Where are the dangerous shortcuts?
Where are the gates dividing areas?
Where are the multi-level underground mazes?
Where are the above-ground skyways?
Where are the rooftop passageways?
Where are the colors?
Where are the sounds
And the sights
And the smells
And the whole
experience?
Without
diversity in world design, there's nothing to
discover. And without the
promise of discovery, there's no opportunity to
explore.
It may be too late to save the streets, but thankfully there are still
houses to fall back on. It is socially acceptable, though not socially agreeable, to have an interesting house. After all, if it's
your house,
you can do whatever you want with it. You can put the main entrance on the roof, or make the half-built attic into a bedroom, or face a couch to a window so you can watch the rain comfortably.

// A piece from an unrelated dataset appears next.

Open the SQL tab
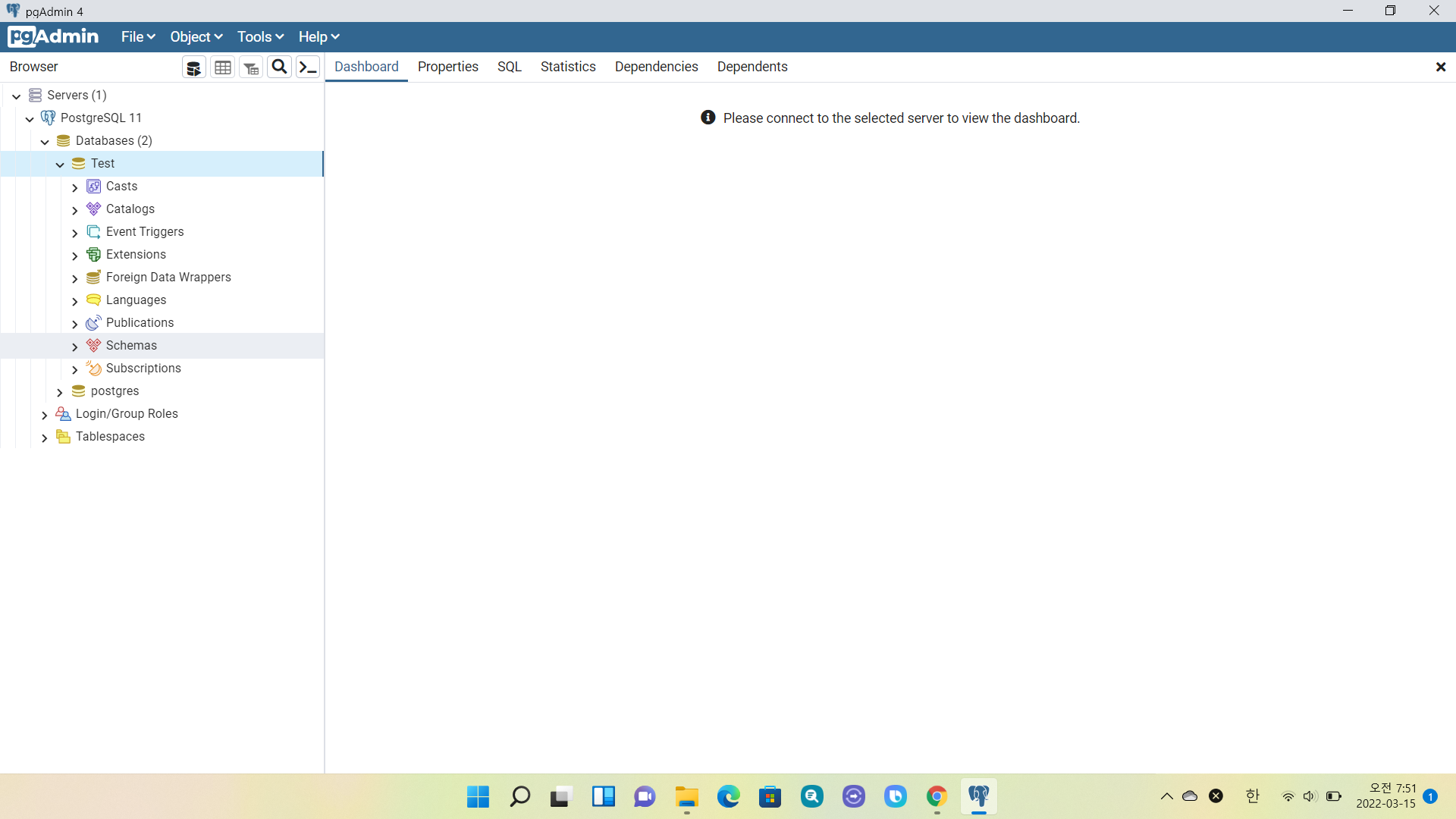 click(509, 67)
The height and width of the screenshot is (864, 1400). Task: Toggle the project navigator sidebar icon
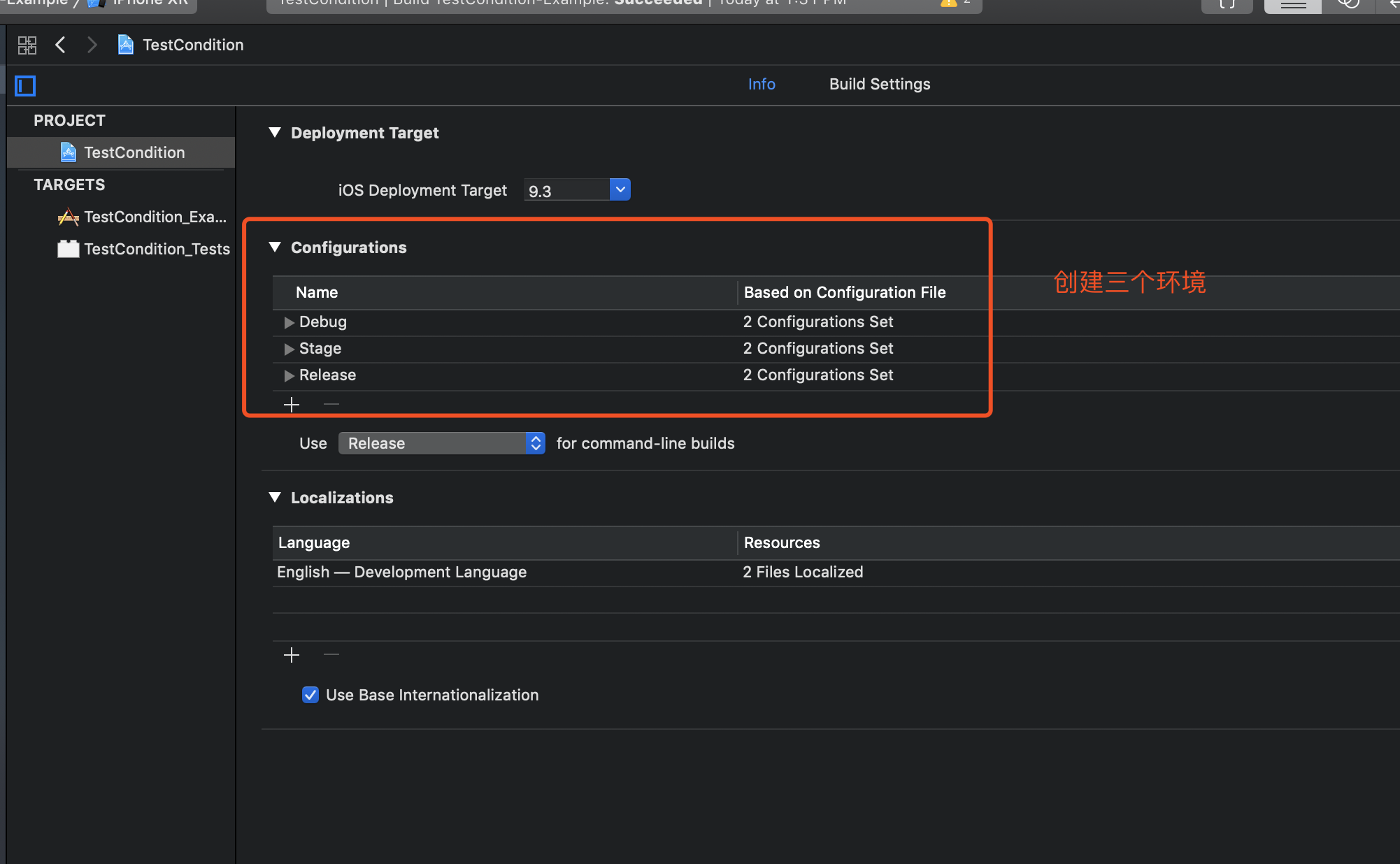click(x=25, y=86)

On the other hand, a house doesn't need to be
unique to be
good. For instance, my grandparents' house is perfectly socially acceptable, and yet it still excites me to be in it. One reason is that there's just a lot to discover in it. My father and his brothers lived in that house once, and all their old things are there waiting to be found. As such, the whole house is partially a way to escape into another time, with working
8-Track players and a Mattel
Intellivision. I
think there's even an
Apple II lying around somewhere. And even better than all that is the box, sitting somewhere in the house, of my father's old
Mad Magazine collection. These are issues from back in the 60's, back when the magazine was
hysterically funny.
It might seem odd that I'd associate the house with these little gems, but every world designer knows that the easiest recipe for exploratory
magic is a good
treasure hunt. The
promise that you might always find a new treasure around the corner -be it one of
Metroid's power-ups,
Myst's book pages or Eilat's pizza- raises the entire experience to a new level. And I must emphasize that actually
getting that treasure is not the essence here- the
promise is. I never found the box of Mad treasures, but it enhanced my time there to know that it was
there for the taking.
Even beyond all that, though, it's a great house. Some of the rooms have truly striking appearances, and even the
smell of each room is distinctive. When I said that I wished I could stay in that house, someone said I'd get bored of it quickly. But that person was an adult, and he was wrong.
When I was a kid, every house and every street seemed like an experience waiting to be had. Now that I'm older, the world has gotten a lot less magical. But every now and then, I'm reminded that there are still worlds worth discovering.